Alpha-blockers remain the most commonly used MET drugs in clinical practice and are associated with common side effects, including dizziness, headache, orthostatic hypotension, syncope, and abnormal ejaculation[28]. It has been shown that the incidence of side effects of different types of alpha-blockers is different. Tamsulosin is the most commonly used clinically, with a side effect prevalence of 20%[29]. Importantly, sexual intercourse or masturbation at a reasonable frequency can effectively promote the expulsion of stones, reduce side effects and even avoid potential damage to the human body caused by surgery, thereby reducing medical costs.

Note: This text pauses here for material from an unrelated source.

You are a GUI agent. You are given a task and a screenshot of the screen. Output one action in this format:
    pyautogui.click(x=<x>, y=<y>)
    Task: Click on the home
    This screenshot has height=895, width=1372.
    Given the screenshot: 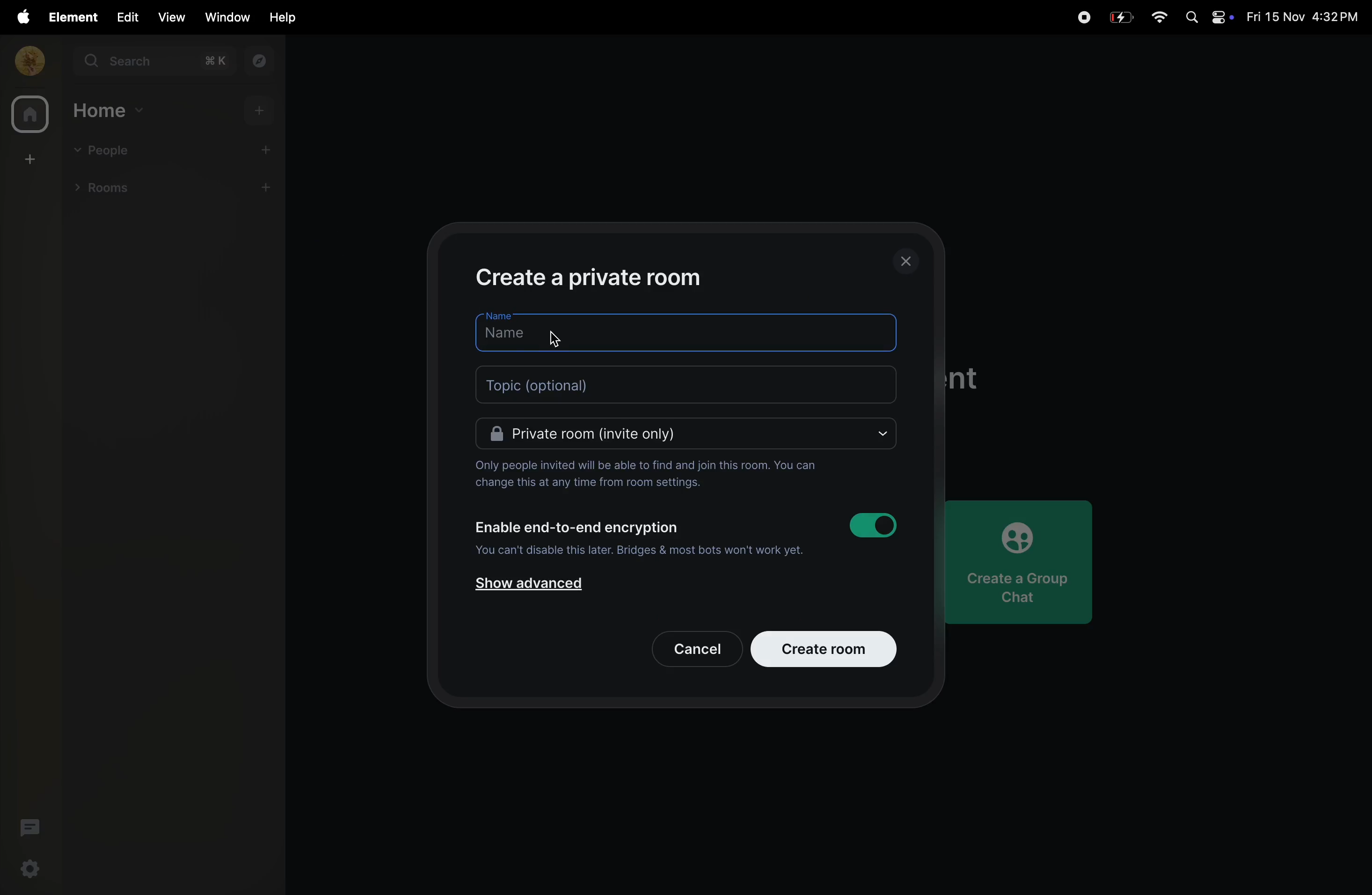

All studies included in our meta-analysis were from randomized, double-blind, placebo-controlled trials. We found that all these RCTs were of high quality according to The Cochrane Collaboration's tool for assessing risk of bias. Limitations of our study include the relatively small number of included studies and the small sample size. In addition, it remains unclear whether the subjects in both intervention and control groups strictly followed the specified measures. Furthermore, the effect of other involuntary types of erection, such as sleep-related erections, on the study results could not be controlled and excluded.